Every day when Jamie Hendricks arrives home, she always checks her pantry and fills it up with food. A Minnesota woman creates a food pantry for the community who can’t afford food.
The food she fills in the pantry isn’t for her family; it’s for the people living in Saint Paul, Minnesota. Hendricks’ set the North End Free Pantry in the front yard of her house. She got the concept from “Little Free Libraries,” where neighbors lend and borrow books. But she has replaced books with food.

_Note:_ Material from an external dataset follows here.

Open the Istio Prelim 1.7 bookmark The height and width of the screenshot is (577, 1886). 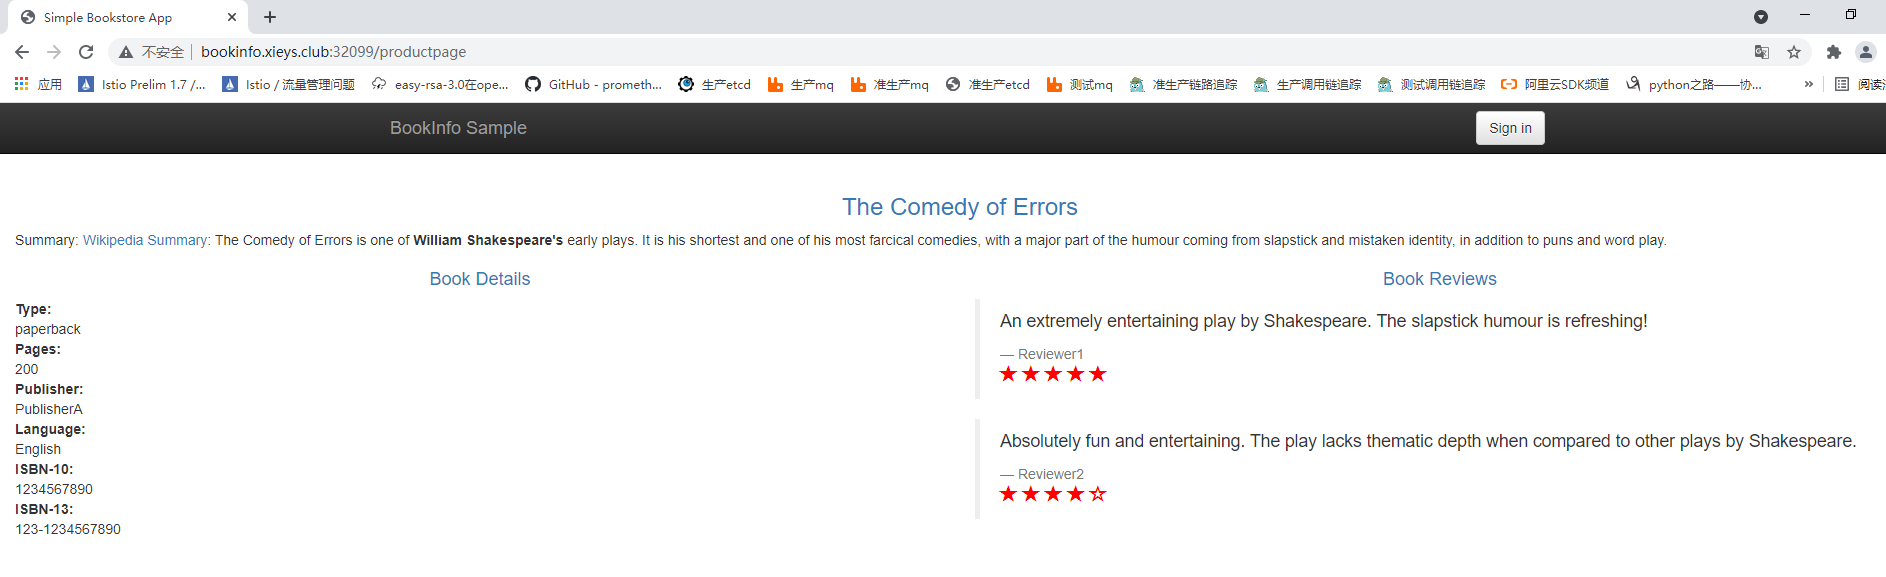click(142, 85)

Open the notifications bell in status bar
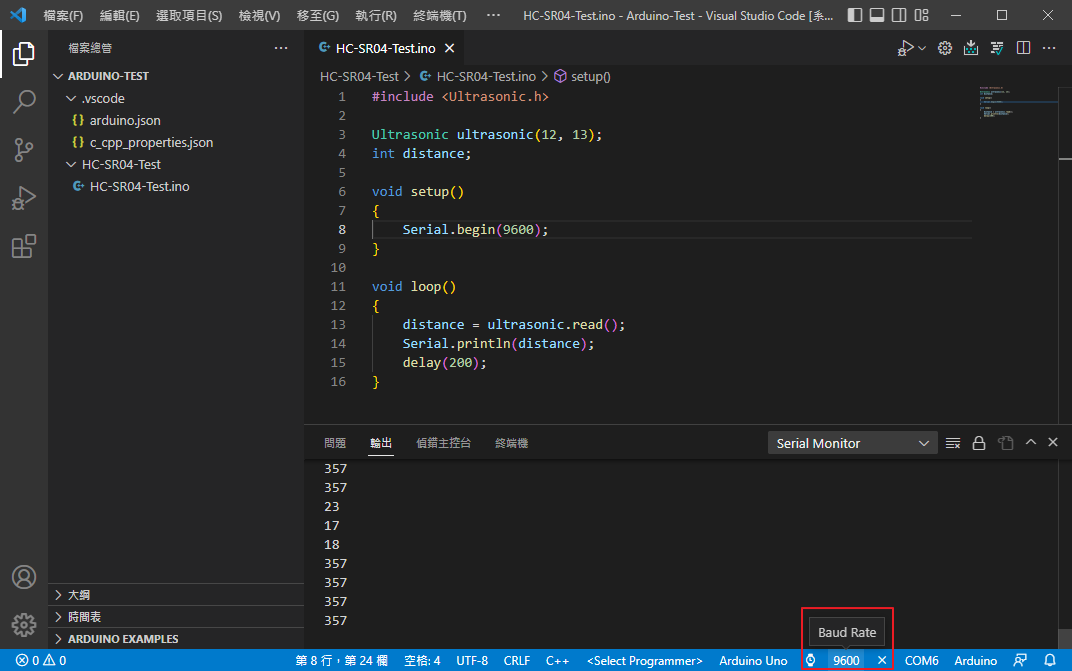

A great number of people took the free food every day so she had to modify her small pantry with a large one.
“That told me that we have a much greater problem a much greater need in our society than what I had even imagined,” said Hendricks.
Every day when she gets home there’s always somethings gone, Hendricks said. In St. Paul, 20% of people live below the poverty line; that’s more than 8% above the national poverty rate.
Minnesota Woman Creates a Food Pantry
A neighbor of Jamie ‘Angelique Rush’ knows what it’s like to choose between paying bills and buying food for her husband and four kids. She heard about the pantry on Facebook. She’s tried food banks, but they have restricted hours and some demand proof of income. So now she can easily get food for her kids from the pantry created by Hendricks.
According to recent research, approximately 40 million Americans are food insecure, indicating they cannot always afford food. Hendricks tells her life experience directed her to build the pantry for others.
“When we grew up, we didn’t have a lot of money,” she said. “That was the same when my daughters were young, but we always found a way to be able to make it and to be able to help other people.”
This inspiring act of kindness asks a question that what kind of world would we be living in if everyone did a small thing like Hendricks?